**PROBLEM TO SOLVE**
Down to the last line, reproduce the records exactly.

[[ LISTED ENTRIES open ]]

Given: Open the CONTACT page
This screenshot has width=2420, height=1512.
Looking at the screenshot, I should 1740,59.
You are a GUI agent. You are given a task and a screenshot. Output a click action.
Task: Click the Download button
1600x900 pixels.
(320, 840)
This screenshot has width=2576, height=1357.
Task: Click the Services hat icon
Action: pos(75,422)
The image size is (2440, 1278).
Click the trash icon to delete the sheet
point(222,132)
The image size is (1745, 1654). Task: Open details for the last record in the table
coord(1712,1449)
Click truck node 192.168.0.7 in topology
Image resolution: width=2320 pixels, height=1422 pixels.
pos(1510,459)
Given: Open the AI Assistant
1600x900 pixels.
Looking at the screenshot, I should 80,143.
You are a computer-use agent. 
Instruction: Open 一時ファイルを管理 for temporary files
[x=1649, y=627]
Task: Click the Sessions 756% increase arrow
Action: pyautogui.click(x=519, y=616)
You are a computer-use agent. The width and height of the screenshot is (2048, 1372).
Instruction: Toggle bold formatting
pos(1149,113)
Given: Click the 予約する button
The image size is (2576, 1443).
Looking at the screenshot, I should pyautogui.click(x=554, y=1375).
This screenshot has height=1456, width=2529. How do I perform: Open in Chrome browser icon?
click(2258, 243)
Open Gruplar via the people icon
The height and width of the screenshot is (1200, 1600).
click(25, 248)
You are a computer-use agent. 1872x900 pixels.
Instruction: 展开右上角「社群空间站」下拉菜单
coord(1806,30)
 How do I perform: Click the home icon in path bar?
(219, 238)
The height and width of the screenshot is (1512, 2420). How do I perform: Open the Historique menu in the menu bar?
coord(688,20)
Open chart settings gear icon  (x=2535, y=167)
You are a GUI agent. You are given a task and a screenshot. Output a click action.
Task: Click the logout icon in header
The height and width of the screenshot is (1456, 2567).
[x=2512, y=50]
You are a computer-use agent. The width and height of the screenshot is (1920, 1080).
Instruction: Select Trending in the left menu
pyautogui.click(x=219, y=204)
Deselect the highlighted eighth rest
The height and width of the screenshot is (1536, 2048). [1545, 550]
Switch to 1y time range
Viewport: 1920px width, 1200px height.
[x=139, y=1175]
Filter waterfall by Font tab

[[ LISTED ENTRIES closed ]]

**WORKED SOLUTION**
Given: Open the CONTACT page
This screenshot has width=2420, height=1512.
Looking at the screenshot, I should 1740,59.
You are a GUI agent. You are given a task and a screenshot. Output a click action.
Task: Click the Download button
1600x900 pixels.
(320, 840)
This screenshot has width=2576, height=1357.
Task: Click the Services hat icon
Action: pos(75,422)
The image size is (2440, 1278).
Click the trash icon to delete the sheet
point(222,132)
The image size is (1745, 1654). Task: Open details for the last record in the table
coord(1712,1449)
Click truck node 192.168.0.7 in topology
Image resolution: width=2320 pixels, height=1422 pixels.
pos(1510,459)
Given: Open the AI Assistant
1600x900 pixels.
Looking at the screenshot, I should 80,143.
You are a computer-use agent. 
Instruction: Open 一時ファイルを管理 for temporary files
[x=1649, y=627]
Task: Click the Sessions 756% increase arrow
Action: pyautogui.click(x=519, y=616)
You are a computer-use agent. The width and height of the screenshot is (2048, 1372).
Instruction: Toggle bold formatting
pos(1149,113)
Given: Click the 予約する button
The image size is (2576, 1443).
Looking at the screenshot, I should pyautogui.click(x=554, y=1375).
This screenshot has height=1456, width=2529. How do I perform: Open in Chrome browser icon?
click(2258, 243)
Open Gruplar via the people icon
The height and width of the screenshot is (1200, 1600).
click(25, 248)
You are a computer-use agent. 1872x900 pixels.
Instruction: 展开右上角「社群空间站」下拉菜单
coord(1806,30)
 How do I perform: Click the home icon in path bar?
(219, 238)
The height and width of the screenshot is (1512, 2420). How do I perform: Open the Historique menu in the menu bar?
coord(688,20)
Open chart settings gear icon  (x=2535, y=167)
You are a GUI agent. You are given a task and a screenshot. Output a click action.
Task: Click the logout icon in header
The height and width of the screenshot is (1456, 2567).
[x=2512, y=50]
You are a computer-use agent. The width and height of the screenshot is (1920, 1080).
Instruction: Select Trending in the left menu
pyautogui.click(x=219, y=204)
Deselect the highlighted eighth rest
The height and width of the screenshot is (1536, 2048). [1545, 550]
Switch to 1y time range
Viewport: 1920px width, 1200px height.
[x=139, y=1175]
Filter waterfall by Font tab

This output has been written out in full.